Not so, admitted The Walt Disney Co. this week. Its subsidiary, the company that produces Baby Einstein products, announced on Oct. 23 that it will provide full refunds to anyone in the United States and Canada who purchased the brand’s DVDs between 2004 and 2009.
As it turns out, the DVDs don’t make your kids smarter. In fact, they may even dull their senses to the point where they have a negative effect on brain development.
I’ve had my suspicions for years. Baby Einstein is like A Clockwork Orange, on LSD, for kids. There’s no violence or nudity. But there’s also no storyline to accompany rapidly changing and disconnected pictures.

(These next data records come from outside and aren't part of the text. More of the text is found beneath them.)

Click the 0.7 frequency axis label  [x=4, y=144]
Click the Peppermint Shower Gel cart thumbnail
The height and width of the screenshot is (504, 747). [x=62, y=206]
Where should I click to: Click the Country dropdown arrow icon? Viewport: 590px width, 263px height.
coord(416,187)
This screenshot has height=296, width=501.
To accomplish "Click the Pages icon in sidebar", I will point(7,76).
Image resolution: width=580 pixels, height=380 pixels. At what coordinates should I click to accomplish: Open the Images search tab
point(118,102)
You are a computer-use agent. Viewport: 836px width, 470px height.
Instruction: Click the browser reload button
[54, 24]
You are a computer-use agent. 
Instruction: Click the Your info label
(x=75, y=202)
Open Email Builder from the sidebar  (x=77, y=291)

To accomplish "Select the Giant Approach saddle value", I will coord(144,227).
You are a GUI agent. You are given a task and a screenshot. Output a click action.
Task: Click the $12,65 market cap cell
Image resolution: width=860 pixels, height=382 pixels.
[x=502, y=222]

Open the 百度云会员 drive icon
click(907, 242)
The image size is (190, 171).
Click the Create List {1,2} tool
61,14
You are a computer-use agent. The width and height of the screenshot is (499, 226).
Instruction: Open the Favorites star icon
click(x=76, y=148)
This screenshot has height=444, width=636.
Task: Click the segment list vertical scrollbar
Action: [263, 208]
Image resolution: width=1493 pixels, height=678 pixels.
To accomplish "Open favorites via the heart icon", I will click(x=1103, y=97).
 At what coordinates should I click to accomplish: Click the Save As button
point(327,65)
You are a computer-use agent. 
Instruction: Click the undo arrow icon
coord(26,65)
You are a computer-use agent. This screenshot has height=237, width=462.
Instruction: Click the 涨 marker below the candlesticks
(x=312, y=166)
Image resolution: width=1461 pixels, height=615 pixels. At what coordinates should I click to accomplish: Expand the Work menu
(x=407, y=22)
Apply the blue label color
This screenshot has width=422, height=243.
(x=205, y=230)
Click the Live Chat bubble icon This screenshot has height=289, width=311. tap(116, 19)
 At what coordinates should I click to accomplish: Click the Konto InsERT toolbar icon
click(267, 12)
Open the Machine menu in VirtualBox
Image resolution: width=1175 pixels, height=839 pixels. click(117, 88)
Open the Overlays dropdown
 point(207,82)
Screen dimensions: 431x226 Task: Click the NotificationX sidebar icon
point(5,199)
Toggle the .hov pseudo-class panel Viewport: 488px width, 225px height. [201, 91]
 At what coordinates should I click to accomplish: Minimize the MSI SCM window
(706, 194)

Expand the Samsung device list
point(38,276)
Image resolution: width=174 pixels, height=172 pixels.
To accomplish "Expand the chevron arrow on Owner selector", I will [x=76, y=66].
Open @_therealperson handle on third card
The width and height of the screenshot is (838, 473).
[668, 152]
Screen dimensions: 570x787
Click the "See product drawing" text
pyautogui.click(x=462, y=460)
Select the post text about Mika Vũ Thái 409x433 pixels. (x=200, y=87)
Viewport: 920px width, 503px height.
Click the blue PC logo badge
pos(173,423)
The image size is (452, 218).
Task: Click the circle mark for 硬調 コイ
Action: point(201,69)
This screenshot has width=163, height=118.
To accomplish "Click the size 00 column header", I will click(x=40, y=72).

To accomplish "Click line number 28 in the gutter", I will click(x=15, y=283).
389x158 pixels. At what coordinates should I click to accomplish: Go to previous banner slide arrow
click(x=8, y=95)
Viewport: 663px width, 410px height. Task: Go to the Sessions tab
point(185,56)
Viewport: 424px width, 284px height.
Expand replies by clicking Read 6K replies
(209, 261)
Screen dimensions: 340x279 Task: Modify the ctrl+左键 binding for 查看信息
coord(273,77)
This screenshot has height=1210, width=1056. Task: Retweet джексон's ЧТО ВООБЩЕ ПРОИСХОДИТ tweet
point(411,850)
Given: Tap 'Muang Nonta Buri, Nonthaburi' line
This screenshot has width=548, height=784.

The classical music accompaniment sounds like it was produced on a cell phone keypad.
The refund announcement came three years after a Boston-based lobby group filed a complaint to the U.S. Federal Trade Commission. The Campaign for Commercial-Free Childhood claimed The Baby Einstein Company was misleading consumers by marketing the DVDs as educational.
At one time, the Baby Einstein Company claimed the videos would help children under the age of two acquire language skills, a fact that has been frequently disputed by development and language specialists.
Many, including those at the CCFC, say the DVDs are the antithesis to good education.
One psychologist recently compared sitting a child in front of a Baby Einstein DVD to dangling a piece of string in front of his face all day long.
There is widespread consensus among child psychologists that, above all, babies need interaction. Language development, in particular, is encouraged through the senses. A baby that can see his mother’s mouth move, hear her words clearly, even feel her breath on his hand or cheek gets a leg up when learning to speak. Voice-overs on a DVD stimulate none of these senses.
The Baby Einstein Company removed educational claims attached to the DVDs in May 2006, after the initial claim was filed.
This week’s refund announcement is a loud and clear admission that Baby Einstein will not turn your children into Mensa kids. It’s sad for parents who bought into the indisputably effective marketing of the products. It’s vindication for those of us who have held out for all these years, in spite of the niggling voice in the back of our heads saying, “Don’t you want your children to be as smart as the Jones’ kids?”